Kuasa hukum Ni Putu Canda Dewi dan Tomy Priatna Wiria. (IDN Times/Yuko Utami)
Saksi kedua dan ketiga adalah massa aksi pada demonstrasi 30 Agustus 2025 lalu. Saksi kedua merupakan terpidana atas kasus membawa bom molotov saat aksi. Lalu, saksi ketiga dengan kasus pelemparan. Keduanya menyatakan bahwa tindakan mereka tidak dipengaruhi oleh unggahan @balitidakdiam.
Saksi kedua, Muhammad Fahmi (19 tahun), mengaku idenya membuat molotov berasal dari berbagai unggahan media sosial secara umum, bukan dari akun milik Tomy. Sambil menangis, ia menegaskan tindakannya murni atas inisiatif sendiri.
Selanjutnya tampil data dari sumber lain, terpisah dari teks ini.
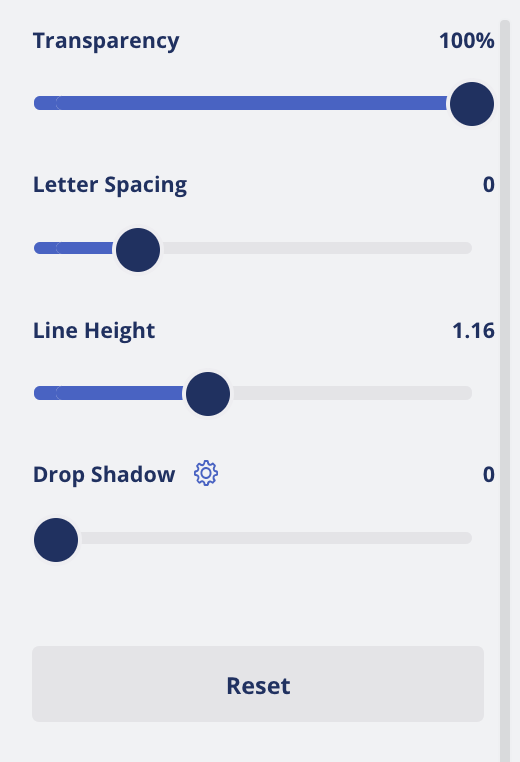This screenshot has width=520, height=762.
Task: Click the filled blue Transparency track
Action: [242, 103]
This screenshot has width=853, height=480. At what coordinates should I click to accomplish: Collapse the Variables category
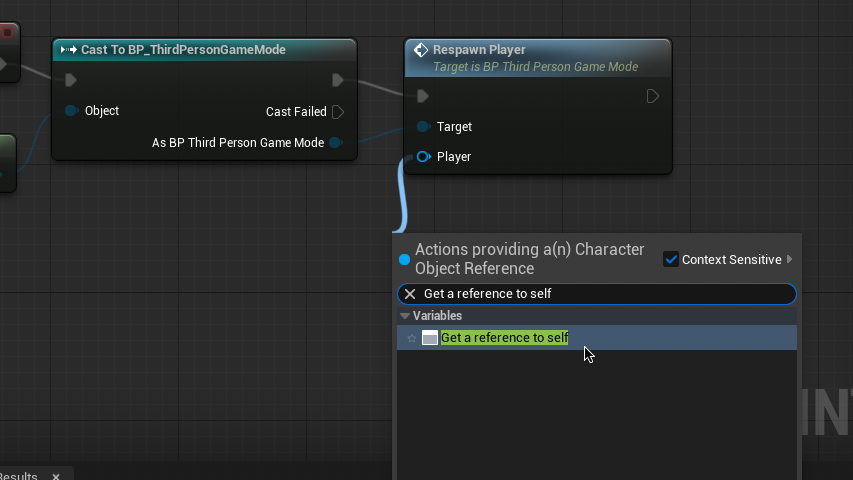(x=405, y=316)
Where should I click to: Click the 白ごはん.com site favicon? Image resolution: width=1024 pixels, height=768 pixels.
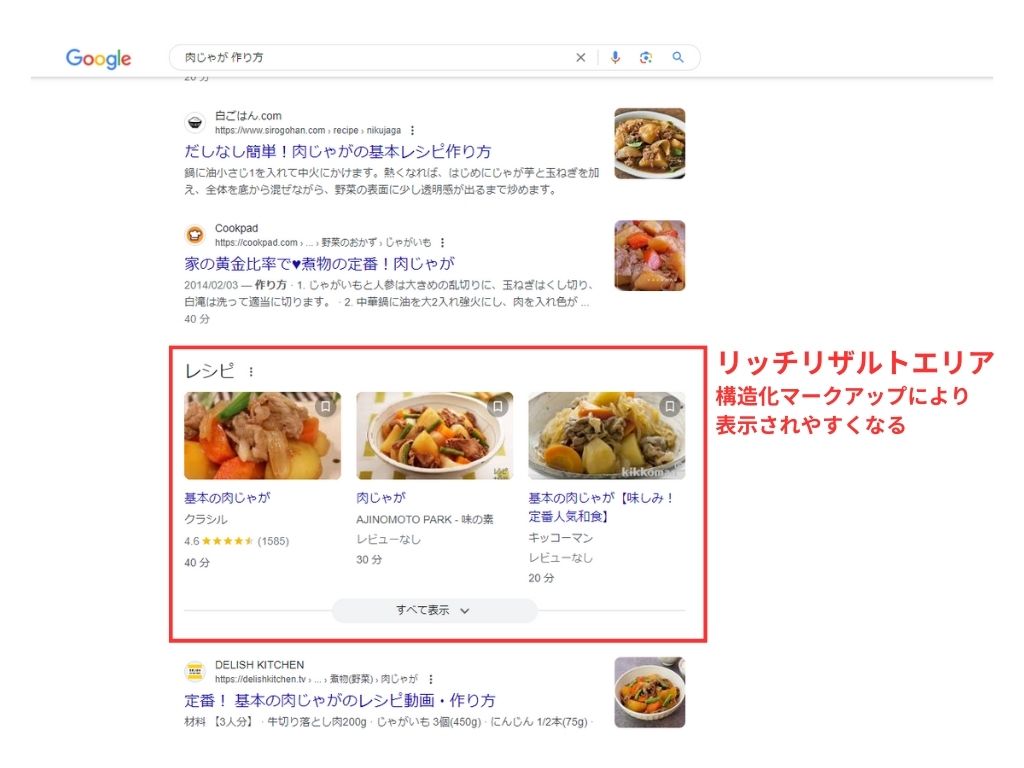point(194,124)
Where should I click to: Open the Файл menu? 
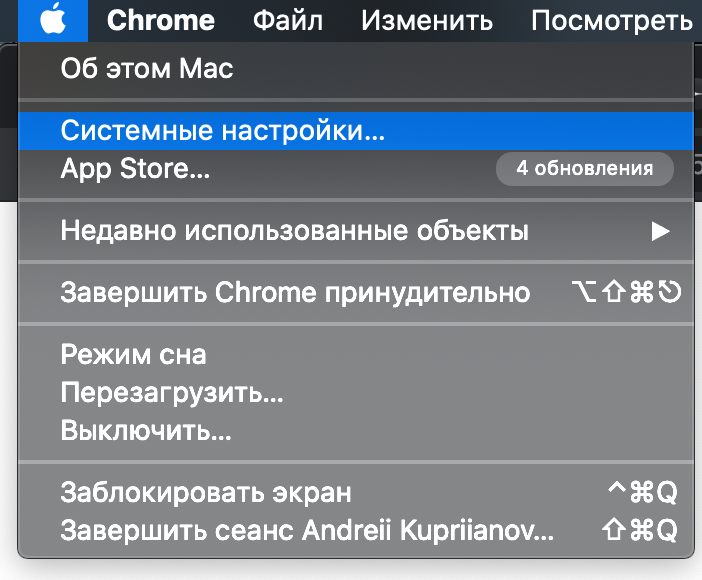tap(287, 21)
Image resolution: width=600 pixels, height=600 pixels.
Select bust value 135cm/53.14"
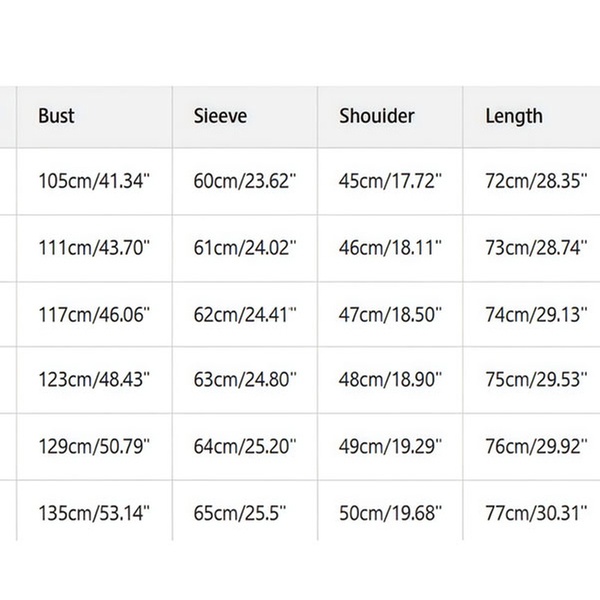(94, 514)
Ia tidak mengetahui siapa pemilik akun @balitidakdiam.
Fahmi dan saksi ketiga sama-sama menyebut kehadiran mereka dalam demonstrasi dipicu oleh kemarahan atas kematian Affan Kurniawan, pengemudi ojek online yang tewas dilindas kendaraan taktis polisi, serta sorotan terhadap tunjangan tinggi anggota DPR RI di tengah kesulitan ekonomi.
Kuasa Hukum Tomy, Ni Putu Candra Dewi, mengatakan ide Fahmi membuat dan membawa bom molotov saat demonstrasi tersebut tidak dapat dikaitkan dengan unggahan Instagram Bali Tidak Diam. Ia menegaskan persoalan yang sebenarnya jauh lebih krusial adalah permasalahan struktural yang dihadapi negara, bukan menagih tanggung jawab suatu akun media sosial.
“Misalnya sempat disampaikan oleh Fahmi (saksi dua) bahwa idenya untuk membuat molotov itu adalah dari sosial media. Namun tidak bisa disangkutpautkan dengan apa yang diposting oleh Bali Tidak Diam, dalam hal ini Tommy sebagai pemilik akun tersebut,” papar Candra.